* _What to work on_: Give all of the records again. Match them exactly.

[Records from a dataset]
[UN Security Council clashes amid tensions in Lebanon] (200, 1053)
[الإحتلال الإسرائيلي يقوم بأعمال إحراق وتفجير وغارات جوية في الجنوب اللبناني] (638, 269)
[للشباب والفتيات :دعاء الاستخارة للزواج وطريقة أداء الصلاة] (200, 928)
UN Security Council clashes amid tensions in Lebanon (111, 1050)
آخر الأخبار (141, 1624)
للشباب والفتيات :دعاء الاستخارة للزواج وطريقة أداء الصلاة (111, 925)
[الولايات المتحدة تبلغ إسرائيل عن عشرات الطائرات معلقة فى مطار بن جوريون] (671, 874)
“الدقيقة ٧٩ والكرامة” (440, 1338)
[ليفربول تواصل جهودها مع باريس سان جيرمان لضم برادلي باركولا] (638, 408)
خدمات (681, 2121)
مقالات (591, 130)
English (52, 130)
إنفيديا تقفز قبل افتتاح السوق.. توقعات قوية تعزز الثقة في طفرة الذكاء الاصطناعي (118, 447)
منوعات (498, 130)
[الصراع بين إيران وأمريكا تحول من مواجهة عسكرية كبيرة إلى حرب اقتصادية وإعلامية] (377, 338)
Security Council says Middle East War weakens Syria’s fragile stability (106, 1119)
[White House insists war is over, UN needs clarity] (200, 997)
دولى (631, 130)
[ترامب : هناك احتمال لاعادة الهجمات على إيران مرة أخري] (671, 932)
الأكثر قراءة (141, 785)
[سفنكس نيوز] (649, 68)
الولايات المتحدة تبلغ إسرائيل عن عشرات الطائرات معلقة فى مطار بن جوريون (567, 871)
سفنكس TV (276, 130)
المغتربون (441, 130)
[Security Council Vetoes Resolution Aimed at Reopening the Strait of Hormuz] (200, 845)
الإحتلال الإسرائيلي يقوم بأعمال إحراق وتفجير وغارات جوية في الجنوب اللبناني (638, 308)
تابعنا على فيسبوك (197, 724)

* _Reply to the task_:
[UN Security Council clashes amid tensions in Lebanon] (200, 1053)
[الإحتلال الإسرائيلي يقوم بأعمال إحراق وتفجير وغارات جوية في الجنوب اللبناني] (638, 269)
[للشباب والفتيات :دعاء الاستخارة للزواج وطريقة أداء الصلاة] (200, 928)
UN Security Council clashes amid tensions in Lebanon (111, 1050)
آخر الأخبار (141, 1624)
للشباب والفتيات :دعاء الاستخارة للزواج وطريقة أداء الصلاة (111, 925)
[الولايات المتحدة تبلغ إسرائيل عن عشرات الطائرات معلقة فى مطار بن جوريون] (671, 874)
“الدقيقة ٧٩ والكرامة” (440, 1338)
[ليفربول تواصل جهودها مع باريس سان جيرمان لضم برادلي باركولا] (638, 408)
خدمات (681, 2121)
مقالات (591, 130)
English (52, 130)
إنفيديا تقفز قبل افتتاح السوق.. توقعات قوية تعزز الثقة في طفرة الذكاء الاصطناعي (118, 447)
منوعات (498, 130)
[الصراع بين إيران وأمريكا تحول من مواجهة عسكرية كبيرة إلى حرب اقتصادية وإعلامية] (377, 338)
Security Council says Middle East War weakens Syria’s fragile stability (106, 1119)
[White House insists war is over, UN needs clarity] (200, 997)
دولى (631, 130)
[ترامب : هناك احتمال لاعادة الهجمات على إيران مرة أخري] (671, 932)
الأكثر قراءة (141, 785)
[سفنكس نيوز] (649, 68)
الولايات المتحدة تبلغ إسرائيل عن عشرات الطائرات معلقة فى مطار بن جوريون (567, 871)
سفنكس TV (276, 130)
المغتربون (441, 130)
[Security Council Vetoes Resolution Aimed at Reopening the Strait of Hormuz] (200, 845)
الإحتلال الإسرائيلي يقوم بأعمال إحراق وتفجير وغارات جوية في الجنوب اللبناني (638, 308)
تابعنا على فيسبوك (197, 724)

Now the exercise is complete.